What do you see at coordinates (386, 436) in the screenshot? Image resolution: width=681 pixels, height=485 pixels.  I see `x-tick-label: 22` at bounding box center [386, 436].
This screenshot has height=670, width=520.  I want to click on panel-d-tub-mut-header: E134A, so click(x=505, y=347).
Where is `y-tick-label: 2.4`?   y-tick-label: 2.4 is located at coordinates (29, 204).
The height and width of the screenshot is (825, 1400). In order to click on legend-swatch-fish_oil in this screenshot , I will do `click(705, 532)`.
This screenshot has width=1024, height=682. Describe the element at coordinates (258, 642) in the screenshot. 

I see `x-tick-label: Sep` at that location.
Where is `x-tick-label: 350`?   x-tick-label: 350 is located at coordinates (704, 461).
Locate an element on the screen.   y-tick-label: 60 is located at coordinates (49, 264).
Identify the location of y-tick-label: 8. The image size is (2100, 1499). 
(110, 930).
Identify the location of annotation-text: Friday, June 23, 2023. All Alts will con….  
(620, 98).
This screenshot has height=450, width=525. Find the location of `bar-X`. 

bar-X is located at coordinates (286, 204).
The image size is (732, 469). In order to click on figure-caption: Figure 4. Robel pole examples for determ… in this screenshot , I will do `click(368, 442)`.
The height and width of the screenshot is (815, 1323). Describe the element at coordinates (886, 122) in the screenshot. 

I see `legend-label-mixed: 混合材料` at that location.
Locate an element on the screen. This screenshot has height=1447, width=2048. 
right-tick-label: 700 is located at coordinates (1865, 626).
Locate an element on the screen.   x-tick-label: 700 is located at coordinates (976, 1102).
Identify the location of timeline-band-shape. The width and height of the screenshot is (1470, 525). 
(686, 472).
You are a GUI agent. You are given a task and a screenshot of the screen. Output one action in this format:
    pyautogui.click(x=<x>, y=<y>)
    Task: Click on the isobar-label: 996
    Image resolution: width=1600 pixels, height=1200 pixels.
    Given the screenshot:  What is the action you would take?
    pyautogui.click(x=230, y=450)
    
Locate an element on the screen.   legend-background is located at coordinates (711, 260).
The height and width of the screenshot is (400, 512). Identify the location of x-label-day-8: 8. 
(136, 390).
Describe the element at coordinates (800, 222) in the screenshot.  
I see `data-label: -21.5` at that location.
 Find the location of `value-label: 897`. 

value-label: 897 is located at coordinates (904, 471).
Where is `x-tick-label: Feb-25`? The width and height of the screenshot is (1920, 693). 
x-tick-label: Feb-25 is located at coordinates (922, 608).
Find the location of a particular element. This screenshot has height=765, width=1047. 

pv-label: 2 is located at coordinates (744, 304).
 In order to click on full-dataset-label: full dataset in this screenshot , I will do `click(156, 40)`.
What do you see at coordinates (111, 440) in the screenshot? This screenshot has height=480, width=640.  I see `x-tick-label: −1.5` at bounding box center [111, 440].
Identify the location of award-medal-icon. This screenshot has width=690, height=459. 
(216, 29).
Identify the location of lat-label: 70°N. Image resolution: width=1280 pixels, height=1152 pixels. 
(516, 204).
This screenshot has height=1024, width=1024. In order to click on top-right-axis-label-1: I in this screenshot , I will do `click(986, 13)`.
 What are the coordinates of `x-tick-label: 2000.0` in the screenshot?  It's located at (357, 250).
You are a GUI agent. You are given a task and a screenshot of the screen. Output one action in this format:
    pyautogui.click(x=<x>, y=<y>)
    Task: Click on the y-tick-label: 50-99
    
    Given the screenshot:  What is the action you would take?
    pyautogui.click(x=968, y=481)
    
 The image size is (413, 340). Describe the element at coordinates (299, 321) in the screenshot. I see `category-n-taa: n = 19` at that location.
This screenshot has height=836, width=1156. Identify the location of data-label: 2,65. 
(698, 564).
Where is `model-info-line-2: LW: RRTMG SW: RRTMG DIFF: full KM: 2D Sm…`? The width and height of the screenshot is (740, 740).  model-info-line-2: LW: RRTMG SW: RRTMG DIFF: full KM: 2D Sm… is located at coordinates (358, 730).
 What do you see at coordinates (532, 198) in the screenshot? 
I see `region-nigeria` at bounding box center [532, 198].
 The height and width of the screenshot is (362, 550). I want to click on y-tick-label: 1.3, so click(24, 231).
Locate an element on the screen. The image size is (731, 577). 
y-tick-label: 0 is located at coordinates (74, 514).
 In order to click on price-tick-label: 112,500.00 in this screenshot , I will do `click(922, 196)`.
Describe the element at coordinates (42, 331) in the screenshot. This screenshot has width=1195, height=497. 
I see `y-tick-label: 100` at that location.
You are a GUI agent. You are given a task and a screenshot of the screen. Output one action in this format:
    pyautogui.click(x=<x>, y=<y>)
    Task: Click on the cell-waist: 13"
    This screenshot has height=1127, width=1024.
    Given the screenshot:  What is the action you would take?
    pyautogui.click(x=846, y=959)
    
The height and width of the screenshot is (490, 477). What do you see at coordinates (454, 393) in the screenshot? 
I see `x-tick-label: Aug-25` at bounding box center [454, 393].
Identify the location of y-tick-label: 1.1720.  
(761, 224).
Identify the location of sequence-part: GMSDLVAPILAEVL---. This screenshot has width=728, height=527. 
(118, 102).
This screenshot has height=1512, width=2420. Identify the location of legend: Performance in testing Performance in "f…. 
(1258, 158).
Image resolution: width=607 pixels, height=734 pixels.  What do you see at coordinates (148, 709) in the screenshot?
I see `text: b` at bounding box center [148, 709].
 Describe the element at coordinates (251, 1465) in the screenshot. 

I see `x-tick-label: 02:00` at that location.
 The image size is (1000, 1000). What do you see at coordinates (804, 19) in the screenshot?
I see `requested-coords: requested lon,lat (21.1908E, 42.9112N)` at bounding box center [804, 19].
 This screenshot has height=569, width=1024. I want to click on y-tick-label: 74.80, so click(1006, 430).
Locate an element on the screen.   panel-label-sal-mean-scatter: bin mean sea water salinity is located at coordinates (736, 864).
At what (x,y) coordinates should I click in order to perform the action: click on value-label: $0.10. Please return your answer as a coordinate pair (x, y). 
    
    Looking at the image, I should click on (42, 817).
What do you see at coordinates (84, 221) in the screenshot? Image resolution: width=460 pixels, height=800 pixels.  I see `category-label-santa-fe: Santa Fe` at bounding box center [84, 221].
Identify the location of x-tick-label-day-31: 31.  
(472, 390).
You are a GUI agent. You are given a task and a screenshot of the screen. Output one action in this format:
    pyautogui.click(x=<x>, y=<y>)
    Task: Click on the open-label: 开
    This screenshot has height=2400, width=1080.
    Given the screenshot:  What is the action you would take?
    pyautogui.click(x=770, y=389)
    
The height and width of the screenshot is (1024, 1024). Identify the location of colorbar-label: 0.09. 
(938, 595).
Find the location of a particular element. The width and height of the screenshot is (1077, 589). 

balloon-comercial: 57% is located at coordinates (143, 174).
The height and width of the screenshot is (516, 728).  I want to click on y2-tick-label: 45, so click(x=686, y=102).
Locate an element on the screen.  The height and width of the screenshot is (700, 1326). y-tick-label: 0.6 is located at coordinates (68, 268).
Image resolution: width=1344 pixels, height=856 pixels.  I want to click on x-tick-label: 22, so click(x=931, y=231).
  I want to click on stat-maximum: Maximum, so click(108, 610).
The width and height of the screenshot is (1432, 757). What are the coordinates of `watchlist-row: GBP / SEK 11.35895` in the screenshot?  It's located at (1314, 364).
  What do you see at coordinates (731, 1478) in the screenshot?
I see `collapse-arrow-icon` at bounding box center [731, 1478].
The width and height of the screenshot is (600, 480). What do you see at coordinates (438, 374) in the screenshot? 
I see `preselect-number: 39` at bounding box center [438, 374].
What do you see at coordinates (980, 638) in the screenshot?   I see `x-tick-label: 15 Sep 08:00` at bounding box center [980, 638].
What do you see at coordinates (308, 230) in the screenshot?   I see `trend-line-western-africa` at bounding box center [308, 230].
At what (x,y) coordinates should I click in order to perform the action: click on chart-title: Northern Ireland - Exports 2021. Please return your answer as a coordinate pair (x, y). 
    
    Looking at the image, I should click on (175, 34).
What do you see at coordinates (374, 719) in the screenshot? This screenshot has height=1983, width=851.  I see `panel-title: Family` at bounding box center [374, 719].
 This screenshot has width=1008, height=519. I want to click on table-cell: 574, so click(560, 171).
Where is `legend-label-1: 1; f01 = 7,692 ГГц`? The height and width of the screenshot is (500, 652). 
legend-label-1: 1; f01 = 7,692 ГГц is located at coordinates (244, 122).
┄┄┄┄┄┄
_Work required_. Copy every line of the data from the one containing "is (1920, 693)." down to the one containing "pv-label: 2 is", including both of those lines, and reproduce them without any change.

_Problem solution_.
Where is `x-tick-label: Feb-25`? The width and height of the screenshot is (1920, 693). 
x-tick-label: Feb-25 is located at coordinates (922, 608).
Find the location of a particular element. This screenshot has height=765, width=1047. 

pv-label: 2 is located at coordinates (744, 304).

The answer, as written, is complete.